Le siguieron 15 meses de lucha. Había perdido la posición en la que se encontraba al momento de la sanción (número 10 del mundo) y tenía que devolver 276.070 dólares en premios. Pero siguió entrenando al mismo ritmo, como si estuviera compitiendo en el circuito. Aunque su cabeza estaba puesta en los tribunales. 

La apelación resultó favorable: determinaba que el medicamento había sido suministrado por error y no se intentaba tomar ningún tipo de ventaja deportiva.
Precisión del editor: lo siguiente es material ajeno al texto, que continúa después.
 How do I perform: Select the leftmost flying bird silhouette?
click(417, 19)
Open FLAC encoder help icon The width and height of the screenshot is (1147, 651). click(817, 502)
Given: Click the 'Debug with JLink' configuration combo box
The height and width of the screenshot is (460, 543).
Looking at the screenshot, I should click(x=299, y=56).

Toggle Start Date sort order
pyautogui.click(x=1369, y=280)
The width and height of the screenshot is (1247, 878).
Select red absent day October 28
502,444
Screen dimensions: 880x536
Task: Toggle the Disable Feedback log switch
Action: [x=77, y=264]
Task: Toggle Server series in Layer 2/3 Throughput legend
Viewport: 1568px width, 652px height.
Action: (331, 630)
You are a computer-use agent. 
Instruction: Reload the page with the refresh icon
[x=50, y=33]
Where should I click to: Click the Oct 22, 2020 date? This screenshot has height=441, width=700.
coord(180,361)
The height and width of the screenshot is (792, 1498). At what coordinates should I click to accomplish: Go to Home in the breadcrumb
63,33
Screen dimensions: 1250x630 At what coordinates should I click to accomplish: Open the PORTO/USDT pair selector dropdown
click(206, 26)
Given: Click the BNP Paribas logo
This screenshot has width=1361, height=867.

La pena fue reducida a 15 meses, ya que el fallo sostenía que también hubo negligencia por parte del jugador, al no prestar atención a lo que estaba consumiendo. Y un lunes 11 de septiembre de 2006 pisaba nuevamente un campo de tenis.

Guillermo Ignacio Cañas nació el 25 de noviembre de 1977, en Tapiales, provincia de Buenos Aires. Ya en su nombre iba marcado a fuego su destino. Es que sus padres decidieron ponerle el primer nombre por Guillermo Vilas. Y de chico le picó el bichito del tenis. En 1995 comenzó su carrera como profesional, pero seis años después levantó el primer trofeo de ATP. Fue en Casablanca 2001, al derrotar al español Tommy Robredo. En aquella temporada iba a terminar entre los 15 mejores del mundo. Y al año siguiente iba a conseguir el mayor logro: el Masters Series de Toronto. Un torneo perfecto, dejando en el camino a Roger Federer, Paradorn Srichaphan, Yevgeny Kafelnikov, Marat Safin, Tommy Haas y Andy Roddick. Apenas un solo set cedió en todo el certamen.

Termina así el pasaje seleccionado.